#### EXERCISE SET:
1) For the custody and visitation text below, decide whether each statement agrees with it. Answer yes or no for each, and quote the deciding words of the text exactly.
(a) When the parents are unmarried, either parent must file an initial paternity action.
(b) A reasonable visitation order spells out the full details of how the child's time is divided.
(c) A professional agency can act as a supervisor for supervised visitation.
2) Duplicate a passage of the custody and visitation text word for word, starting with "Supervised visitation protects" and going on through "or alcohol issues.".

#### DOCUMENT EXCERPT:
Child Custody & Visitation
Before child custody and or visitation can be addressed, there must be an underlying action. If the parents are married, one must have filed for divorce, legal separation, or an annulment. If the parents are unmarried, then either parent must file an initial paternity action. Divorce paternity actions are deemed the “tree trunk”, or the main action, whereby issues of child custody and visitation are deemed the branches of such an action.
There are a number of forms of child custody, including the following:
- Legal custody, which allows a parent to make important decisions about the child’s upbringing, such as medical care, education, and religion
- Physical custody, where a child lives on a day-to-day basis
- Sole custody, an arrangement where only one parent is awarded custody of their child and is usually granted in cases where the other parent is abusive/absent. In sole custody, the child’s other parent does not have either legal or physical custody but can be entitled to periods of supervised visitation with the child, especially in the event of domestic violence or child abuse
- Joint custody, a common arrangement among divorced or unmarried parents, in which a child splits his or her time between the 2 parent’s homes
- Visitation, which is a plan for how parents will share time with their children, in which one parent shares less than half the time with a child. Visitation schedules are determined based on what is in the best interest of the child, the situation of the parents, and other factors.
Visitation can be amended according to a schedule in order to avoid inconsistencies and conflicts. You and your ex may also employ a holiday schedule through a FL-311 form, in which parents can set up a schedule for various holidays such as birthdays and summer breaks.
Another option is a reasonable visitation order, which does not contain the full details of the child’s division of time. Instead, parents may work out a schedule between themselves, which is ideal for parents who can be amicable with each other. However, disagreements or misunderstandings can immediately suspend the productivity of a reasonable visitation order.
Supervised visitation protects a child’s safety and well-being in the event one of the parents is suspected of putting the child in danger. Supervisors include the other parent, another trusted adult, or a professional agency, and there must be factual and evidential evidence as to why there is a reason for supervision. The most common reasons for this form of visitation are a history of violence or aggressive behavior, as well as drug or alcohol issues.
Lastly, you may always pursue no visitation, in which you feel any form of contact with his or her other parent would put your child in serious danger or harm, physical, emotional, or otherwise. The courts aim to always protect the best interests of the children, which is why any decision made is generally made with the child in mind.

#### MATERIAL PROVIDED:
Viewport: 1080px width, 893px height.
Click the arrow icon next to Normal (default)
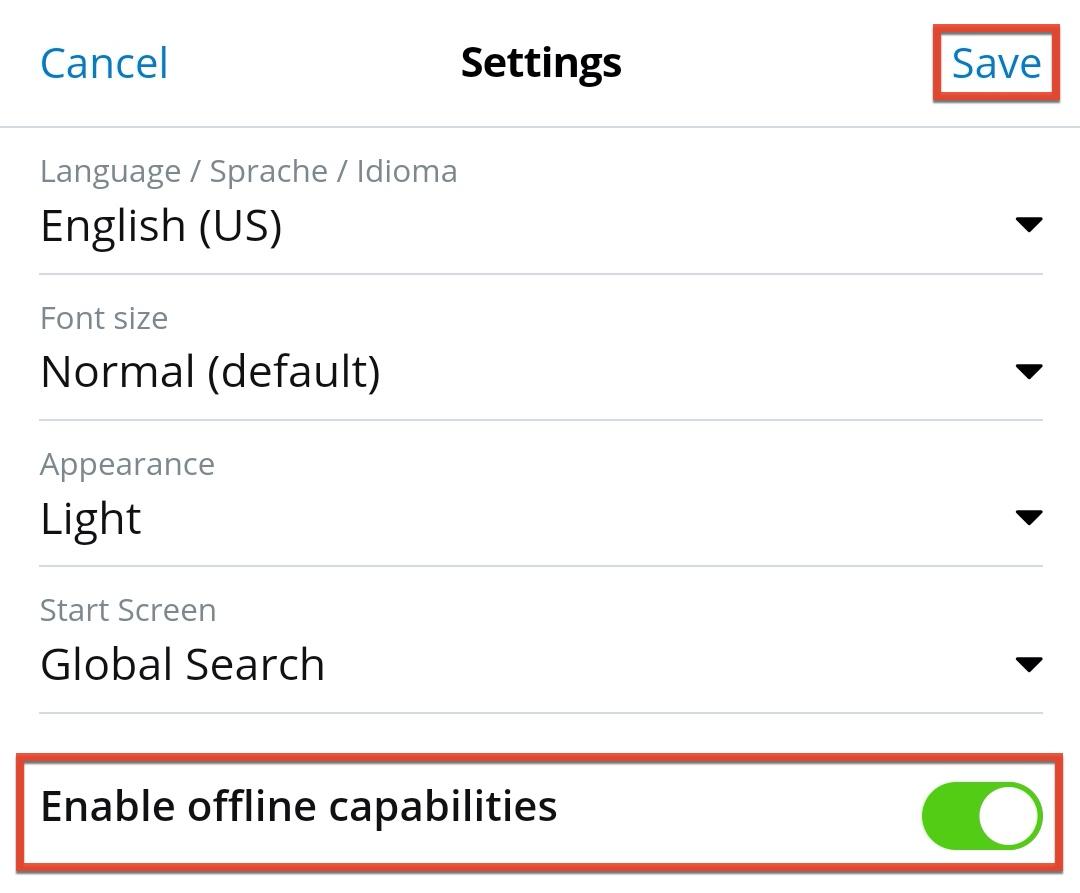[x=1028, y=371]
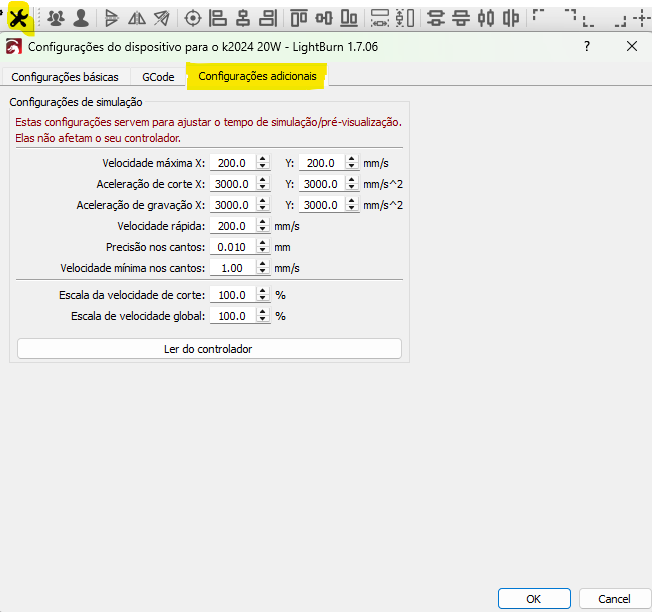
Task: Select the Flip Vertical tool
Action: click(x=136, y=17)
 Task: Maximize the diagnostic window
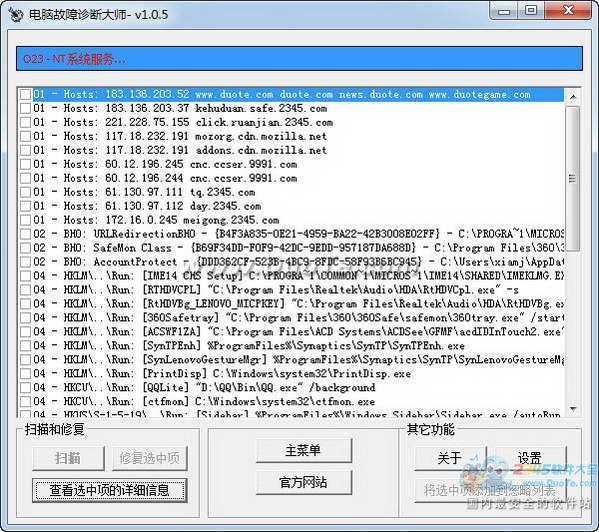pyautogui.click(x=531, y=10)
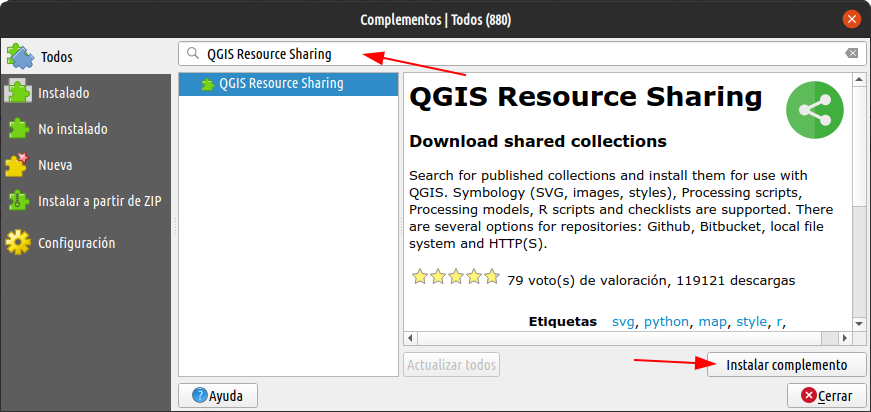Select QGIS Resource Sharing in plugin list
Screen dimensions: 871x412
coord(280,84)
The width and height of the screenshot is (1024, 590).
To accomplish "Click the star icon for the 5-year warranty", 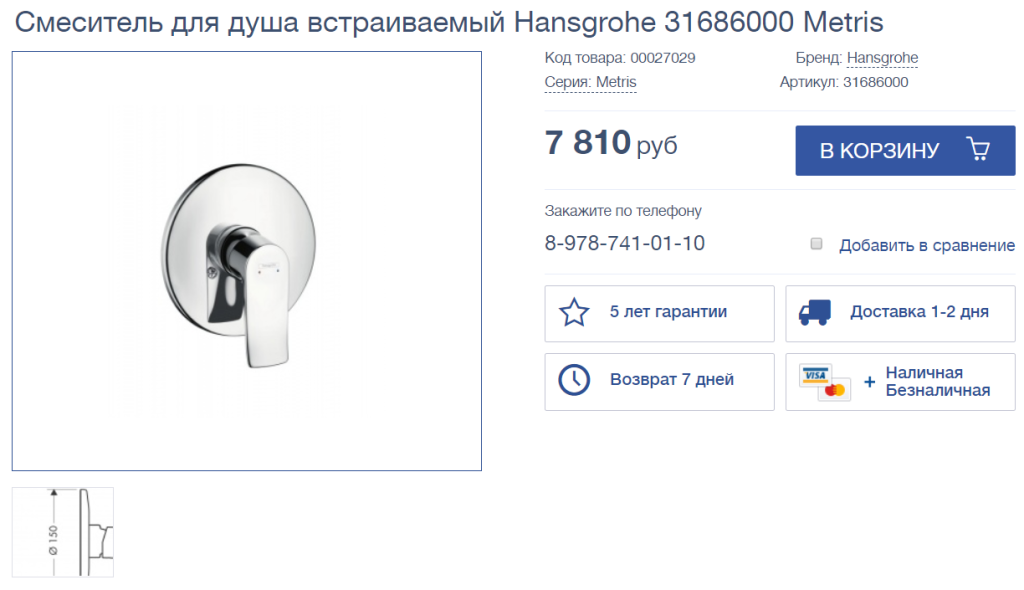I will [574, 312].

#### TASK-BY-TASK RESULTS:
1)
(a) Yes: "If the parents are unmarried, then either parent must file an initial paternity action."
(b) No: "Another option is a reasonable visitation order, which does not contain the full details of the child’s division of time."
(c) Yes: "Supervisors include the other parent, another trusted adult, or a professional agency"

2)
Supervised visitation protects a child’s safety and well-being in the event one of the parents is suspected of putting the child in danger. Supervisors include the other parent, another trusted adult, or a professional agency, and there must be factual and evidential evidence as to why there is a reason for supervision. The most common reasons for this form of visitation are a history of violence or aggressive behavior, as well as drug or alcohol issues.